Whether she wants to or not, Tamblyn’s expected to have those private conversations in public. When Cross was accused by actress Charlyne Yi of making racist comments or when he, and the rest of the male cast of Arrested Development, were criticized for downplaying Tambor’s verbal harassment of Jessica Walter in a New York Times interview, people wanted a comment from Tamblyn. In both instances, Tamblyn gave one, siding with the women, while also offering some advice to the Twitterverse: “Do not hold women accountable for the actions, decisions or words of their partners. Don’t. Do it.”
The fact she has to say anything is upsetting to Cross. “I feel terrible that she feels she’s put in a position where she has to defend something I said that she may not even agree with,” says Cross, who has since apologized to both Walter and Yi. But, it doesn’t mean he’s going to start caring what Twitter thinks about his marriage. “Personally, I don’t give a shit what Tomboy63 thinks,” he says, referring to no account in particular. “Amber and I have a very healthy strong relationship. We respect each other, we love each other. We are different people and we’re very opinionated, and I think she’s enlightened me and edified me and I think vice versa.”

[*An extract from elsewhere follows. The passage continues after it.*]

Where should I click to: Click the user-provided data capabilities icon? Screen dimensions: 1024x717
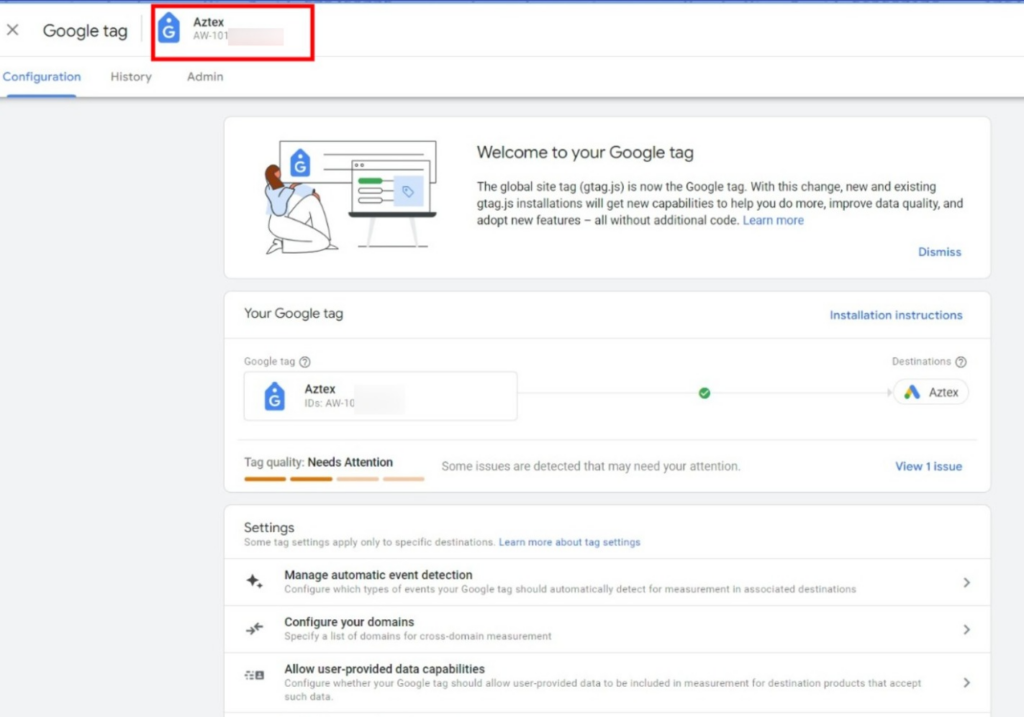[254, 676]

Enlightenment seems to be the goal for Tamblyn. Whether it’s Any Man or her work with Time’s Up, she wants to get people thinking and speaking differently about sexual assault and harassment. “I think it’s been a big shift,” she says, “a lot of men are resistant to [#MeToo] and scared but then also, wonderfully, there’s a lot of men who get it.” That includes her husband. “As much as he fucks up,” she says, “he’d be the first one to own it. He’d be the first one who would figure out how to do it differently and better for the next time and to see where the mistake lies.” Getting others to do the same won’t be easy, she knows that. “It’s a slow process,” Tamblyn says of enacting real change. “And I’m betting on my patience. I’m betting on my ability to outlast them and outlast their attempt to squash this movement and this work.”